Quantitation of procholecystokinin and its products in plasma by processing-independent analysis.

A procedure for processing-independent quantitation of procholecystokinin (proCCK) and its products has been applied to plasma. The procedure is based on tryptic cleavage after Lys61 and Arg71 with subsequent monospecific radioimmuno-analysis of fragment 62-71 of human proCCK, which again corresponds to fragment 1-10 of CCK-22. The detection limit of the analysis was 0.2 pmol/l. Plasma was extracted with ethanol. In plasma from 13 healthy volunteers the basal concentration with the above-mentioned radioimmunoassay was 1.1 +/- 0.1 pmol/l (mean +/- S.E.M.) before, and 13.7 +/- 0.6 pmol/l after, incubation with trypsin. Two hours after ingestion of a mixed meal, the plasma concentration was 2.0 +/- 0.1 pmol/l before, and 21.7 +/- 1.2 pmol/l after tryptic cleavage. With a conventional CCK radioimmunoassay specific for the C-terminally amidated and O-sulfated bioactive epitope, the concentration was 1.0 +/- 0.1 pmol/l in the basal state and 4.2 +/- 0.4 pmol/l 2 h after a meal. Tryptic cleavage did not increase the concentrations of amidated, bioactive CCK peptides.

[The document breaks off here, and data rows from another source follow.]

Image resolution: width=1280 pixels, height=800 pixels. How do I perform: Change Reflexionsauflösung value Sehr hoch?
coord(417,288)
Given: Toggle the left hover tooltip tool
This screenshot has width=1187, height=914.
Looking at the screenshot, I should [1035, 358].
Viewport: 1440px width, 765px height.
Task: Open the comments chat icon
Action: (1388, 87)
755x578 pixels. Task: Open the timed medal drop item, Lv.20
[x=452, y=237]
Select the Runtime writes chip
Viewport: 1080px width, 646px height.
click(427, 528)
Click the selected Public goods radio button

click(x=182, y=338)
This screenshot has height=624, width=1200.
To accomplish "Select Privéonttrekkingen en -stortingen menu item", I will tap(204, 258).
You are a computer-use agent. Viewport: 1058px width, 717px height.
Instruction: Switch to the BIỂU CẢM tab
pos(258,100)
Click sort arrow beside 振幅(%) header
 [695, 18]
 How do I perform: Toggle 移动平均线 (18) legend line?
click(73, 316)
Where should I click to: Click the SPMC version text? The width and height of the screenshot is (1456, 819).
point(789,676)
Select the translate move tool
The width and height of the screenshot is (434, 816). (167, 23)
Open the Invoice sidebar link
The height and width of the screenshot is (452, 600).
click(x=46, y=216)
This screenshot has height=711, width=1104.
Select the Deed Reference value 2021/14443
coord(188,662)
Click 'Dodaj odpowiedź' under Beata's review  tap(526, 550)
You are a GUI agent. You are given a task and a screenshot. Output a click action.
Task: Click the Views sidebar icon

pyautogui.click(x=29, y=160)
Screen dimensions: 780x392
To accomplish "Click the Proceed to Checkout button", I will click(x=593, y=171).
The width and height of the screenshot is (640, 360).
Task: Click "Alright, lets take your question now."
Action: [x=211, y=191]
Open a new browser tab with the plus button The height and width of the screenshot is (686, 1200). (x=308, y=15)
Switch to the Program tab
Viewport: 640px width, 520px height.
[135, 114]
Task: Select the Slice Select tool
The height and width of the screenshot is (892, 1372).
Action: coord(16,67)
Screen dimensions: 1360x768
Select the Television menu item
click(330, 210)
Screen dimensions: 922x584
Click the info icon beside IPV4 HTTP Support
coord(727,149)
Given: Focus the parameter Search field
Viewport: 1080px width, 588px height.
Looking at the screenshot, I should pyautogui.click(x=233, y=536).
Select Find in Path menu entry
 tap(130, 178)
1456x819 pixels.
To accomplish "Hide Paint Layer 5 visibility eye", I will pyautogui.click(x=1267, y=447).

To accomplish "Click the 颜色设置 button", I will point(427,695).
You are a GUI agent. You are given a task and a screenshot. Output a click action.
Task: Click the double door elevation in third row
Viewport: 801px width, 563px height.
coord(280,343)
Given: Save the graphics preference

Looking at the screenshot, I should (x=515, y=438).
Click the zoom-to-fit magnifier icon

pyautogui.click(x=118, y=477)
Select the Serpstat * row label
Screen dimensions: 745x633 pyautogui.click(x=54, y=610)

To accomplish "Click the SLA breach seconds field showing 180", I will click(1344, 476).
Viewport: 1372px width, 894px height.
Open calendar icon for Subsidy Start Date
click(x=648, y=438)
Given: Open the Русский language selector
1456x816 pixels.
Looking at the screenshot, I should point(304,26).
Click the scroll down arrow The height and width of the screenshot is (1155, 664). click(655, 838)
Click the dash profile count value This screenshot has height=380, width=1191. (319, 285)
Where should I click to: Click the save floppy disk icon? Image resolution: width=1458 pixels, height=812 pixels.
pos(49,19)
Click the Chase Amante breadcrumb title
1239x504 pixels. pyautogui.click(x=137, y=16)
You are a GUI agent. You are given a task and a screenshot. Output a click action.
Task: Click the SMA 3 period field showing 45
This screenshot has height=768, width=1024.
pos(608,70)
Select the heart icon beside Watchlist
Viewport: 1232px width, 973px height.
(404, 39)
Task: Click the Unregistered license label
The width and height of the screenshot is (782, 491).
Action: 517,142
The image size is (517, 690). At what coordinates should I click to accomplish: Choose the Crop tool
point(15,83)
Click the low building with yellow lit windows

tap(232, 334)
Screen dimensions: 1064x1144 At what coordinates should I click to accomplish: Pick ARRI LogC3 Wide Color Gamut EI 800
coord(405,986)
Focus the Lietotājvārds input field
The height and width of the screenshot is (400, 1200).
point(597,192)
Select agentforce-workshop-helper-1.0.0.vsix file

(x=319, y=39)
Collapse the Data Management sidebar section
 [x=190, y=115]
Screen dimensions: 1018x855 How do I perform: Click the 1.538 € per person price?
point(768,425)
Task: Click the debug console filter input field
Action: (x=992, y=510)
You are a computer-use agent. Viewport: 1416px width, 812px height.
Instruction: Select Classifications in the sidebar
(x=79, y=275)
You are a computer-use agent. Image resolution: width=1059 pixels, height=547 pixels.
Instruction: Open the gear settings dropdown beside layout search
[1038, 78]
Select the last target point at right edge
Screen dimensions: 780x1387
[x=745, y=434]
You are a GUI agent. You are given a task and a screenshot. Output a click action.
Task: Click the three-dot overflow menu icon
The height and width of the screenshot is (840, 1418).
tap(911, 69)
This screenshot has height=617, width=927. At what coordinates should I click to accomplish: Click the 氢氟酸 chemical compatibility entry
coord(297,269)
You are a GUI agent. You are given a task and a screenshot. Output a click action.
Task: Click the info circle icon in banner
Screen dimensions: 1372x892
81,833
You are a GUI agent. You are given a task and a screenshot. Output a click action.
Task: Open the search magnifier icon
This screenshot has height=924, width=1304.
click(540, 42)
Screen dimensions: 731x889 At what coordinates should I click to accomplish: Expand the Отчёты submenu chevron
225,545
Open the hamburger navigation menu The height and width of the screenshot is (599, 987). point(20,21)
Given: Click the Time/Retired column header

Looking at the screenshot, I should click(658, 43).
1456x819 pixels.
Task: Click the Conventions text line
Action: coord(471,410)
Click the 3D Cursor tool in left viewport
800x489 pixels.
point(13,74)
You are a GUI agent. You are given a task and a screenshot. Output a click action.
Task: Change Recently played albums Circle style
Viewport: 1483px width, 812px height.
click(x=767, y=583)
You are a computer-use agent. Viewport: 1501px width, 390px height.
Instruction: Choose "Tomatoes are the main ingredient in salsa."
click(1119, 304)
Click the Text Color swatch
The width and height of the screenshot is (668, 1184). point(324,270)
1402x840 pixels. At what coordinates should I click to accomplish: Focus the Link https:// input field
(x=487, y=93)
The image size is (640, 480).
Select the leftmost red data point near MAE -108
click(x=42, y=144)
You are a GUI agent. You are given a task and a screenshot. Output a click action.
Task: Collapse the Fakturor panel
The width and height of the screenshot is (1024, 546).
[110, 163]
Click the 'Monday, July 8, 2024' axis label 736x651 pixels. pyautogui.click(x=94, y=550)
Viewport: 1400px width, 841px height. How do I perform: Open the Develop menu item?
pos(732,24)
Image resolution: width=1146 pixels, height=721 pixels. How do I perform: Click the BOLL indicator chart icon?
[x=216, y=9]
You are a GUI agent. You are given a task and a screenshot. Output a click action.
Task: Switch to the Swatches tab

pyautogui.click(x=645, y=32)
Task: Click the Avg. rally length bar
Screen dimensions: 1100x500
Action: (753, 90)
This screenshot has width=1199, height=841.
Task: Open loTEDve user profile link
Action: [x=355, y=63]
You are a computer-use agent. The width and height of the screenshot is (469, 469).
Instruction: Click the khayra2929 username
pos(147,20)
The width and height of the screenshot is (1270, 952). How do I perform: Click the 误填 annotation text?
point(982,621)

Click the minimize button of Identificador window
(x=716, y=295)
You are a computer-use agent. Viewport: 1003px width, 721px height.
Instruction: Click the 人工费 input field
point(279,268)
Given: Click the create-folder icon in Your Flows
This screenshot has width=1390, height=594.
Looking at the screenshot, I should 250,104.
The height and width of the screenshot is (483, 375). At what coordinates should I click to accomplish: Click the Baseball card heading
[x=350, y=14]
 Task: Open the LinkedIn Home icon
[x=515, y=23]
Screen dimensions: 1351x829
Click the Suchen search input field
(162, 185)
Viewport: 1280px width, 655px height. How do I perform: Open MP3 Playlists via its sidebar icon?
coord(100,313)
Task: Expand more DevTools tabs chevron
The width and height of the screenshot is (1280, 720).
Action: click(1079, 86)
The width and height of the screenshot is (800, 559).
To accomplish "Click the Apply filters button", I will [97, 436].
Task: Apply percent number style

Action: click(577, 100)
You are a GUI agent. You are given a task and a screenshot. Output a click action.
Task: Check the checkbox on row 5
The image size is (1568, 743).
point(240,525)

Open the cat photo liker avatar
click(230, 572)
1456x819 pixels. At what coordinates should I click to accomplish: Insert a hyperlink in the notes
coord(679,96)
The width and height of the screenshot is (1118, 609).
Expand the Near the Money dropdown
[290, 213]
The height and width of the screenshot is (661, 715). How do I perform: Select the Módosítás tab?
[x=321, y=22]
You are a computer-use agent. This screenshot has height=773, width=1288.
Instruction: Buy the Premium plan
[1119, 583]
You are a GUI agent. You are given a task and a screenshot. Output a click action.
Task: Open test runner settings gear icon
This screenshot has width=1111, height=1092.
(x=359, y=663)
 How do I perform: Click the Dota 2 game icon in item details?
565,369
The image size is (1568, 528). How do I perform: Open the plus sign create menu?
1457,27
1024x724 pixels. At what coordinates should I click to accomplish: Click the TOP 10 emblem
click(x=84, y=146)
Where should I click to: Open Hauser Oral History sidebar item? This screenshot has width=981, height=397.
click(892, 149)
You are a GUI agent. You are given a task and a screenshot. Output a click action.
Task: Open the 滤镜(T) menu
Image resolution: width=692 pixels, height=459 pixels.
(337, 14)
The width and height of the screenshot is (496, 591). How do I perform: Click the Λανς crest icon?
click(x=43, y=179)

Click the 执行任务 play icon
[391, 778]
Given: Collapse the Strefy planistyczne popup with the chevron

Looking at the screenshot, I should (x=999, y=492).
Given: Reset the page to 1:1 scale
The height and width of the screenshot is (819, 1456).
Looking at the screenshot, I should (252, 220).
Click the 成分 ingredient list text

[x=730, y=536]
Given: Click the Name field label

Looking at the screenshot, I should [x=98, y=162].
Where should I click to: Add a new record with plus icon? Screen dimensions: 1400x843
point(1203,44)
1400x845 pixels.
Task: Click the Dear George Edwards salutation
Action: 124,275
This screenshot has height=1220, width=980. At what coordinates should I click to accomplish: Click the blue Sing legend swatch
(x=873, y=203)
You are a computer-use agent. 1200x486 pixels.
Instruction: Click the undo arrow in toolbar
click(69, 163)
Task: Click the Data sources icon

In plasma from 37 patients with the carcinoid syndrome, the basal concentration of proCCK and its products was 14.1 (2.8-150.4) pmol/l (median (range)), compared with 0.3 (0-18.8) pmol/l for carboxyamidated CCK. Only two patients had significantly elevated CCK concentrations. We conclude that processing-independent analysis is useful for quantitation of proCCK and its products in plasma, since it quantitates CCK cell secretion more accurately than conventional CCK assays.